第10話  過去 地獄堂 奈津菜の場合 2

「も、桃子さん」

 思わず俺は名前を呼ぶ。

「あ、写鳴くん、遅いから来たよ」

 俺に注意を逸らした瞬間、奈津菜は桃子の手を払った。

「は? なに? あんた彼女?」

「え!? な、ななな何言ってんの!?」

 奈津菜が質問すると、なぜか桃子は頬をほんのりと桃色になる。

その理由は今でも分からない。

 しかし、俺の方を見ると、桃子は犬が水を弾くようにかぶりを振って気を取り直したのか、顔を真面目な顔をして奈津菜を見る。

「貴方、写鳴くんに何しようとしていたの?」

「別に、何しようと勝手でしょ」

 そのまま二人の女傑は睨み合う。周りの奴らも、俺もオロオロと二人を見回していた。



「叩こうとしていたでしょ」

「だったら何?」

「謝って、写鳴くんに」

「はぁ? 意味不」

「写鳴くんを傷つけた。だから謝って」

「だぁからそれが意味不って言ってんのよ。このドブス!!」

「なっ……!!」

 桃子の顔が一気にカァッと火照る。

「ぶ、ブスって、そ、それは……!!」

「なに? 事実言われて腹が立っちゃった? ごっめ~ん☆」

 奈津菜はウィンクしながら手を合わせた。その態度は言われた側からはものすごく腹が立つものであろう。少なくとも俺はそう思っていた。思わず手を上げてもおかしくはなかった。



 だけど桃子はそうじゃなかった。

 桃子は髪を逆立てるほど、大きく呼吸をし、小悪魔のように意地悪な笑顔をしている奈津菜を見ていたかと思うと、ふぅ~、と深呼吸をする。深呼吸をするとともに目も閉じる。
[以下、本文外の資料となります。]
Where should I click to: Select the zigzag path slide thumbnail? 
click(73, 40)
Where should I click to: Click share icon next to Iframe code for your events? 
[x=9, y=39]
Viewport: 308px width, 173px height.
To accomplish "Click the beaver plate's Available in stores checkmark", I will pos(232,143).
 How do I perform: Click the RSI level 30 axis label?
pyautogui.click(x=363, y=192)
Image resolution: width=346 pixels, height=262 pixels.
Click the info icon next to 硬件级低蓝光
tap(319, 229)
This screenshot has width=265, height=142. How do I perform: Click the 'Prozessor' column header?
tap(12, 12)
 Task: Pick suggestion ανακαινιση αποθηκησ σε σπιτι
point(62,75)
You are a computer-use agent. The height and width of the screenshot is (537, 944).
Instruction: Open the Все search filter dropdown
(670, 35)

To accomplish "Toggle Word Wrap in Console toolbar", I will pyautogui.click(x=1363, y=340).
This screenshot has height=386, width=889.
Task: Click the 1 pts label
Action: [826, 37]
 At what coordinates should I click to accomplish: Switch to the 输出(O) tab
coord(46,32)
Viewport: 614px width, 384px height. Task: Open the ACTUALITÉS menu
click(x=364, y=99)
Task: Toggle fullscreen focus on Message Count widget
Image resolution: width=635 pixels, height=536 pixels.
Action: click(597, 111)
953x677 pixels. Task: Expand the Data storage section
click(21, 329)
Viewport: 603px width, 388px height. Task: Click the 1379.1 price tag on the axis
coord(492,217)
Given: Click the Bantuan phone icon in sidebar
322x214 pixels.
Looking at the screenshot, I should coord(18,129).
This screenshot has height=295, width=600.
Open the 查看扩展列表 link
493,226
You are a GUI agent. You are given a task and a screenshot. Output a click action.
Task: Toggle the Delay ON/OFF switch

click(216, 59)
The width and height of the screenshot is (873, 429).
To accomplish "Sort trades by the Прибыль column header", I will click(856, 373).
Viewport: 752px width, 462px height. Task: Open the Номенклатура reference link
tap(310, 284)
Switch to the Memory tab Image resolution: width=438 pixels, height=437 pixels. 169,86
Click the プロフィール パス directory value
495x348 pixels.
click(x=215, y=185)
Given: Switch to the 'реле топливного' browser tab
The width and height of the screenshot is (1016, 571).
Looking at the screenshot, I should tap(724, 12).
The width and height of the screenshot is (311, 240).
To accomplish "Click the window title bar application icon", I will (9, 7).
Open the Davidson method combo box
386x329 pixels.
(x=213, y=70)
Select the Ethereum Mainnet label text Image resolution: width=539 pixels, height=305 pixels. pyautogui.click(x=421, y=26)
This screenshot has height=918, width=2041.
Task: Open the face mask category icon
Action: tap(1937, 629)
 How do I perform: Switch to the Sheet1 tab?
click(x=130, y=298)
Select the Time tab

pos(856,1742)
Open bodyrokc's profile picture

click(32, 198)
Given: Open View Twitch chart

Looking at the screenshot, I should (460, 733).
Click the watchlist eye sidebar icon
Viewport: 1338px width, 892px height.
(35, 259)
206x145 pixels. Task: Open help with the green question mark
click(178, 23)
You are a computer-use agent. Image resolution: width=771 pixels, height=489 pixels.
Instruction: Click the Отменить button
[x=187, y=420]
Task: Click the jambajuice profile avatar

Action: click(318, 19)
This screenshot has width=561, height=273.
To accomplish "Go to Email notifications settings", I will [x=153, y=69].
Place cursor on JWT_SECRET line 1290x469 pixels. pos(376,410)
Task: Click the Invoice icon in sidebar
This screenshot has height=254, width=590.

 そして目を開けると「私がブスなのかはどうでも良いわ。写鳴くんに謝って」と真っ直ぐと奈津菜を見る。

 それがお気に召さなかったのか奈津菜は舌打ちをすると顔をしかめさせたかと思うと、桃子に掴みかかってきた。

「あんたも生意気ね。このあたしに向かってそんな命令をするなんて」

 すると、桃子は少しキョトンとしたかと思うと「めいれい?」と不思議がるような声を出した。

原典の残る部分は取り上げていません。